The introduction of the Bus Contracting Model (BCM) by the Land Transport Authority (LTA) in 2016 is seen to have helped improve connectivity. Its primary benefits are its responsiveness to changes in ridership and commuter needs as well as an injection of greater competition into the industry, thereby raising service levels for commuters over time.
As the Bus Service Operating Licences for buses under SMRT Corp and SBS Transit neared expiration on Aug 31, 2016, LTA revamped the public bus system into a competitive tendering process. Bus services are now bundled into 14 bus packages; each contract lasts five years, with a possible extension of two years with good performance.
The model is adapted from similar schemes used by Transperth in Perth, Australia and London Buses in London. For instance, Transperth has broken up the bus route provision into various zones for which providers can bid.

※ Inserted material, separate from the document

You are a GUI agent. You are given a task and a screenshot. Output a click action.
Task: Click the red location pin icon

LTA, too, has broken up Singapore’s bus routes — with SBS Transit serving the northeastern region, SMRT serving the northern region, Tower Transit serving the western region and Go-Ahead Singapore serving the eastern region. Tower Transit has operations in both Singapore and London. Go-Ahead Singapore is a subsidiary of the Go-Ahead Group, which also operates buses in the UK, Ireland and Germany.

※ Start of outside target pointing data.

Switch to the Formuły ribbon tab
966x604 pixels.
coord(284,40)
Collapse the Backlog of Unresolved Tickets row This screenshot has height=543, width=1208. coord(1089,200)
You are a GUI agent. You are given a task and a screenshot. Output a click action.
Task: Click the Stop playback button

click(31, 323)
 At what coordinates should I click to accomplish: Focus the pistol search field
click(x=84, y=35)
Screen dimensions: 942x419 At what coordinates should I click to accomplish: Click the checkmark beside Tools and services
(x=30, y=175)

Under this model, Park says, bus operators enjoy a 40% subsidy on their operating expenses through government handouts, while 60% of their expenses will be funded from the fares collected.
Research house Daiwa Capital Markets says, “The new asset-light model aims to relieve operators of the burden of revenue and ridership risk, while also more effectively enabling the transmission of changes in the requirements of bus services as well as managing fleet capacity, while ultimately balancing the interests of all key stakeholders in tandem with population growth and an expected increase in the demand for high-quality public transport in Singapore.”
The operators have clearly benefited. SBS Transit posted a 27% y-o-y increase in 1QFY2017 earnings, the quarter just after the introduction of the model. More recently, the group enjoyed a 28.8% y-o-y growth in earnings to $25.4 million for 1QFY2019. It was able to generate an additional $71.4 million in 1QFY2019 revenue from its public transport business to $684.9 million, following higher mileage covered under the Bukit Merah Bus Package it won last year (see “Transport play: SBS Transit only proxy for defensive domestic demand, underpinning its overvalued share price” on Page 22).
Indeed, SBS Transit may just be the main beneficiary of the scheme. Park says having so many players may not exactly be the best solution, especially since “SMRT and SBS Transit have a stronger presence”.
Tower Transit Singapore has shown, however, that it is no pushover and is here to stay. Managing director Andrew Bujitor cites the operator’s training centre in Singapore as a mark of its commitment “to introducing international best practices and engineering know-how in the local public transport industry”.
While the stiffer competition sees the companies adopting various strategies to strengthen their foothold, commuters may make other demands of operators. The 2018 survey on Public Transport Customer Satisfaction showed that commuters were least satisfied with the waiting time for buses. After all, as 66-year-old Hazimah Yazid says, the bus operator is immaterial. “I just want it to come on time and take me from one place to another.”